(ACTIVITY):
Keep every character as it is and output all of the records.

(RECORDS SHOWN):

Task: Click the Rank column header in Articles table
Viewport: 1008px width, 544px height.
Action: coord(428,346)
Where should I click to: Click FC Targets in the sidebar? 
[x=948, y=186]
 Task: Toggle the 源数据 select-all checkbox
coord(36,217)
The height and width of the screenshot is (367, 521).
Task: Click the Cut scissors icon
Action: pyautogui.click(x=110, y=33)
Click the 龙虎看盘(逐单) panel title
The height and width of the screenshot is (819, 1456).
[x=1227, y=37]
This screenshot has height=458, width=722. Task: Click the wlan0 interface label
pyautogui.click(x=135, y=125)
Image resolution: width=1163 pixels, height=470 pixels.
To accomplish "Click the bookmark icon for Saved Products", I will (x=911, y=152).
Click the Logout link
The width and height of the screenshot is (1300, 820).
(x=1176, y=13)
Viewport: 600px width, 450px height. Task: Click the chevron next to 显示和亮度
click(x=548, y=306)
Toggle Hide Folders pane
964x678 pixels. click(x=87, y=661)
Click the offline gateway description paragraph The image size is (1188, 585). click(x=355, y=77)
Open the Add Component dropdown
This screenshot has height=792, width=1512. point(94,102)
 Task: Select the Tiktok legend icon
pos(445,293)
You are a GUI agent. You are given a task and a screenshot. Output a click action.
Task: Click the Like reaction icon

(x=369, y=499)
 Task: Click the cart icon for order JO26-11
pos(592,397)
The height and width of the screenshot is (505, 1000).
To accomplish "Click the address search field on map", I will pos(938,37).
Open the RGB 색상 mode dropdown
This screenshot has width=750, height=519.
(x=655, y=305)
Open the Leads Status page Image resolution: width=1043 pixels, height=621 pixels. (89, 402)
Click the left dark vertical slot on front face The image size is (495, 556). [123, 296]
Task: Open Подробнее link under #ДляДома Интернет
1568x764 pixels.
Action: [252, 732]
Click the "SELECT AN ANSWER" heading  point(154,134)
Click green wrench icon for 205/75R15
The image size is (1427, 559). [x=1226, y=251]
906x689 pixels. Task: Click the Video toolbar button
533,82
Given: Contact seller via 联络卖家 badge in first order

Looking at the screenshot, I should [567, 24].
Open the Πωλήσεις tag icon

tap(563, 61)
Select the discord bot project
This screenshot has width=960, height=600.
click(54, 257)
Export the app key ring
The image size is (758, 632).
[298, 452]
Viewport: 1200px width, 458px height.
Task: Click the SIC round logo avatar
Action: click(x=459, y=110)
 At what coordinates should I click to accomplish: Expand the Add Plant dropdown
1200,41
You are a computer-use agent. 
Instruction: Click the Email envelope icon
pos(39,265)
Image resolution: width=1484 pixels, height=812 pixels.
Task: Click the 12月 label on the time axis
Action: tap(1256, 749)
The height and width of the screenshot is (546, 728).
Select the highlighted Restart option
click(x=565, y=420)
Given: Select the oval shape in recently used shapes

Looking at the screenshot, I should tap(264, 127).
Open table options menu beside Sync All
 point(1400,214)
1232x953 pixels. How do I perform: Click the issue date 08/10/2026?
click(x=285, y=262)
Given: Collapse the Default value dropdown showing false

(PROBLEM SOLUTION):
Task: Click the Rank column header in Articles table
Viewport: 1008px width, 544px height.
Action: coord(428,346)
Where should I click to: Click FC Targets in the sidebar? 
[x=948, y=186]
 Task: Toggle the 源数据 select-all checkbox
coord(36,217)
The height and width of the screenshot is (367, 521).
Task: Click the Cut scissors icon
Action: pyautogui.click(x=110, y=33)
Click the 龙虎看盘(逐单) panel title
The height and width of the screenshot is (819, 1456).
[x=1227, y=37]
This screenshot has height=458, width=722. Task: Click the wlan0 interface label
pyautogui.click(x=135, y=125)
Image resolution: width=1163 pixels, height=470 pixels.
To accomplish "Click the bookmark icon for Saved Products", I will (x=911, y=152).
Click the Logout link
The width and height of the screenshot is (1300, 820).
(x=1176, y=13)
Viewport: 600px width, 450px height. Task: Click the chevron next to 显示和亮度
click(x=548, y=306)
Toggle Hide Folders pane
964x678 pixels. click(x=87, y=661)
Click the offline gateway description paragraph The image size is (1188, 585). click(x=355, y=77)
Open the Add Component dropdown
This screenshot has height=792, width=1512. point(94,102)
 Task: Select the Tiktok legend icon
pos(445,293)
You are a GUI agent. You are given a task and a screenshot. Output a click action.
Task: Click the Like reaction icon

(x=369, y=499)
 Task: Click the cart icon for order JO26-11
pos(592,397)
The height and width of the screenshot is (505, 1000).
To accomplish "Click the address search field on map", I will pos(938,37).
Open the RGB 색상 mode dropdown
This screenshot has width=750, height=519.
(x=655, y=305)
Open the Leads Status page Image resolution: width=1043 pixels, height=621 pixels. (89, 402)
Click the left dark vertical slot on front face The image size is (495, 556). [123, 296]
Task: Open Подробнее link under #ДляДома Интернет
1568x764 pixels.
Action: [252, 732]
Click the "SELECT AN ANSWER" heading  point(154,134)
Click green wrench icon for 205/75R15
The image size is (1427, 559). [x=1226, y=251]
906x689 pixels. Task: Click the Video toolbar button
533,82
Given: Contact seller via 联络卖家 badge in first order

Looking at the screenshot, I should [567, 24].
Open the Πωλήσεις tag icon

tap(563, 61)
Select the discord bot project
This screenshot has width=960, height=600.
click(54, 257)
Export the app key ring
The image size is (758, 632).
[298, 452]
Viewport: 1200px width, 458px height.
Task: Click the SIC round logo avatar
Action: click(x=459, y=110)
 At what coordinates should I click to accomplish: Expand the Add Plant dropdown
1200,41
You are a computer-use agent. 
Instruction: Click the Email envelope icon
pos(39,265)
Image resolution: width=1484 pixels, height=812 pixels.
Task: Click the 12月 label on the time axis
Action: tap(1256, 749)
The height and width of the screenshot is (546, 728).
Select the highlighted Restart option
click(x=565, y=420)
Given: Select the oval shape in recently used shapes

Looking at the screenshot, I should tap(264, 127).
Open table options menu beside Sync All
 point(1400,214)
1232x953 pixels. How do I perform: Click the issue date 08/10/2026?
click(x=285, y=262)
Given: Collapse the Default value dropdown showing false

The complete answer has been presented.